At the time, while Blyth was awarded the Brisbane Gold Medal by the Royal Scottish Society of Arts for his work, it was never thought of as commercially viable. More than 100 years later, the race to develop renewables technology is definitely on.
In 2004, Edinburgh-based Pelamis Wave Power became the first offshore energy company to generate electricity into Scotland’s grid. Now defunct, they were nonetheless key players in Scotland’s early attempts to harness renewable energy.
In March 2007, East Lothian Council granted planning permission for a community windfarm at Aikengall. Two months later, West Lothian Council issued consent for a wind farm on Pates Hill. Aikengall came into operation in March 2009, and Pates Hill started generation the following year.
January 2010 saw the opening of Edinburgh’s Tynecastle High School, which was — and still is — heated by a waste heat recovery system at the neighbouring North British Distillery. The Distillery now has plans to extend its renewable operations, to improve energy efficiency and reduce carbon emissions.
In the last few years, there have been some exceptional advances in the field. Edinburgh, for example, became home to the UK’s largest community solar power scheme in 2015. The Edinburgh Community Solar Co-operative has a total generation potential of 1.1m kWh a year.

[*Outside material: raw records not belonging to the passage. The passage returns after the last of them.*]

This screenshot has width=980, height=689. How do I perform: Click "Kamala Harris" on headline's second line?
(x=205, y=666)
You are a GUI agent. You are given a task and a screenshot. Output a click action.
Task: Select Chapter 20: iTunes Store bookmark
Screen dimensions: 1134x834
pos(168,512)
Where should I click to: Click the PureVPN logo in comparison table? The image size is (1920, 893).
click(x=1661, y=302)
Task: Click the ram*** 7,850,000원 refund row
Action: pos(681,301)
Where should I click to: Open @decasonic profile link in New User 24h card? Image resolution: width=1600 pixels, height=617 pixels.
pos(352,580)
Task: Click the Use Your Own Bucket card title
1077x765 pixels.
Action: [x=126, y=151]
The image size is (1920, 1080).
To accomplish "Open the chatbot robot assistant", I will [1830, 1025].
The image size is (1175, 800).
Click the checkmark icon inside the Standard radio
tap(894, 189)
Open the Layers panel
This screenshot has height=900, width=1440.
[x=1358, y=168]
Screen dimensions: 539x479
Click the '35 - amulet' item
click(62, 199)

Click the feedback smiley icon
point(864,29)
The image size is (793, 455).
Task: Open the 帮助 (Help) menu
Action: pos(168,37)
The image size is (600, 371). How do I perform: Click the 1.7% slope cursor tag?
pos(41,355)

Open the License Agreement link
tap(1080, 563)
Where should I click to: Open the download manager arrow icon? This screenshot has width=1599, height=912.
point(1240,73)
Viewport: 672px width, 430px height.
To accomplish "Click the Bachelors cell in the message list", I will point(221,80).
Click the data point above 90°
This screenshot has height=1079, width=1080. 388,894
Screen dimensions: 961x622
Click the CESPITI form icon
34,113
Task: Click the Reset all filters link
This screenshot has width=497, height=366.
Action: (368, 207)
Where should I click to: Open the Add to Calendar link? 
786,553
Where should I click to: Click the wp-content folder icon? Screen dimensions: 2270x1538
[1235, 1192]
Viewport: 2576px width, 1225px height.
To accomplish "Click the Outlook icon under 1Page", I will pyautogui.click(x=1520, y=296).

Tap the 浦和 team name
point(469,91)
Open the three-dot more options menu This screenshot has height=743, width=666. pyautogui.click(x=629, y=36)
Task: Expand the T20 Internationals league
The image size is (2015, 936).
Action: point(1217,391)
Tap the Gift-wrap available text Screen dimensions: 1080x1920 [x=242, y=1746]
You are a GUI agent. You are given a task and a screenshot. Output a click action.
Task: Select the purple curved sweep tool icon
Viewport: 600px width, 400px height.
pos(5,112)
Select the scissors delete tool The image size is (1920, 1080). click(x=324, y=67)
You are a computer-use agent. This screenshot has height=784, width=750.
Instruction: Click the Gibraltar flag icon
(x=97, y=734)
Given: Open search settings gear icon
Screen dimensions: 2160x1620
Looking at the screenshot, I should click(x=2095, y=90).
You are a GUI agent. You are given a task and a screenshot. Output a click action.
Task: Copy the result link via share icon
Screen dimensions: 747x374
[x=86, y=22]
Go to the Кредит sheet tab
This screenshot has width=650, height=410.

Orkney and Edinburgh-based Scotrenewables launched the world’s most powerful tidal turbine in 2016. And both the University of Edinburgh and Heriot-Watt University are involved in world-leading research into the possibilities presented by Microbial Fuel Cells, which generate electricity from organic compounds and produce clean water as a by-product.
Scotland is driving hard to meet its renewable energy targets. And Edinburgh is at the head of that drive.
Other new technologies developed by renewable energy businesses in the Edinburgh City Region include the world’s first silent, building-mountable wind turbine produced by Renewable Devices.